The Bank of England is expected this week to hold back on providing further stimulus for the economy amid the coronavirus crisis, even as the central bank is also poised to downgrade its forecast for growth in gross domestic product in 2021.

Economists and financial market participants predicted the BoE Monetary Policy Committee would on Thursday look ahead to an economic recovery in the second half of this year, rather than focus on the current lockdown-induced downturn, allowing the MPC to say inflation is still on track to hit its 2 per cent target in the medium term.

And with medium-term forecasts for reasonable GDP growth by the BoE, most economists said the central bank was unlikely to implement negative interest rates this year.

In its quarterly report on Thursday, the MPC will provide an update on four crucial issues that determine its monetary policy stance. These are the current performance of the economy, the prospects for spending, the speed limits on GDP growth, and the likely effect of BoE monetary policy already implemented.

There is little doubt the MPC will downgrade the outlook for growth in the first quarter of 2021 following the surge in coronavirus cases since its last GDP forecast in November.
================================
▶ Complete the following
**a)** In the Bank of England article, what inflation target is the central bank said to still be on track to hit in the medium term?
**b)** Extend the Bank of England article with the sentences that would follow its last one.
================================
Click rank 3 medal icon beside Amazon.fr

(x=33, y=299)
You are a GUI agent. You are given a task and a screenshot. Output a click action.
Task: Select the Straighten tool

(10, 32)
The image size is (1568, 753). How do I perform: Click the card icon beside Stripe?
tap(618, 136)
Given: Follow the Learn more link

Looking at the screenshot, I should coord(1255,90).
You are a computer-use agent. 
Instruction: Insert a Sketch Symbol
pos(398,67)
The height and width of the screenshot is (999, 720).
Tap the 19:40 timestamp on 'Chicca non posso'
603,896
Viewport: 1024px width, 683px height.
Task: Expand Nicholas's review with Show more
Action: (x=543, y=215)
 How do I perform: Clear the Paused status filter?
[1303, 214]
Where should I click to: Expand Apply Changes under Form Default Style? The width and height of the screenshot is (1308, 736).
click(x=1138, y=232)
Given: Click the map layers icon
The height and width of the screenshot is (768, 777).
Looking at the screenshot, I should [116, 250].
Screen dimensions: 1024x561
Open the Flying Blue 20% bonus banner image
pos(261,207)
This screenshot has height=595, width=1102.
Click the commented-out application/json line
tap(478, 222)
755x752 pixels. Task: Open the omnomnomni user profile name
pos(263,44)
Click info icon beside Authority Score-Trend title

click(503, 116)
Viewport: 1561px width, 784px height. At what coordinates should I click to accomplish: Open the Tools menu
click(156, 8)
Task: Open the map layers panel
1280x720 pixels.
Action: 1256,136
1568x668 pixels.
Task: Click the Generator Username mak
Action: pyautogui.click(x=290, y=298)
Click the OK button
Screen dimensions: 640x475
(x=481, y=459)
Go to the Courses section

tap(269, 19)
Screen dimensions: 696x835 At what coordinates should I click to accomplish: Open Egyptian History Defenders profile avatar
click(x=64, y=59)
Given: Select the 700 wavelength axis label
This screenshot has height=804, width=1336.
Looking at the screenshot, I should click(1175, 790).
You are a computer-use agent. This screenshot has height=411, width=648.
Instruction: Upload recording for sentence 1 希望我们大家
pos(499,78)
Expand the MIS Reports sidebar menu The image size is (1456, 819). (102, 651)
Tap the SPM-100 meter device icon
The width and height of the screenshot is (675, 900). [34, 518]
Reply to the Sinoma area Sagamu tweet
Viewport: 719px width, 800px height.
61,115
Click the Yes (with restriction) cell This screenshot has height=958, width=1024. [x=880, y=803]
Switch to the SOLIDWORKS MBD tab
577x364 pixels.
================================
▶ Solved tasks
**a)** 2 per cent

**b)**
The BoE’s favourite measure of real-time spending comes from its own Chaps system, which monitors large payments made by credit and debt card companies on behalf of consumers to about 100 large UK retailers.

During the first three weeks of January, these payments were 35 per cent down on levels immediately before the Covid-19 pandemic, indicating the economy is likely to contract significantly in the first quarter after just edging higher in the last three months of 2020.

Although this would normally be a sign of weak demand that might require action from the BoE to boost spending, most economists think any move by the central bank would come too late to have a meaningful effect now. Moreover, there should be sufficient demand once the lockdown restrictions are lifted.

Paul Dales, economist at Capital Economics, said: “We suspect that any downward revisions to the GDP forecast [by the BoE] for the next six months will be offset by upward revisions for the following six months, to leave the MPC expecting GDP to return to its pre-crisis level in the first quarter of 2022.”

MPC likely to forecast GDP will return to pre-crisis levels early next year. Line chart showing forecasts for UK Real GDP (Q4 2019 = 100)

Some MPC members, such as BoE chief economist Andy Haldane, have predicted there will be a rebound in consumer spending to kickstart growth.

But it is not clear cut that the MPC as a whole will share this view because external members including Michael Saunders have warned that many households have weak finances and will prefer to save rather than spend during the recovery.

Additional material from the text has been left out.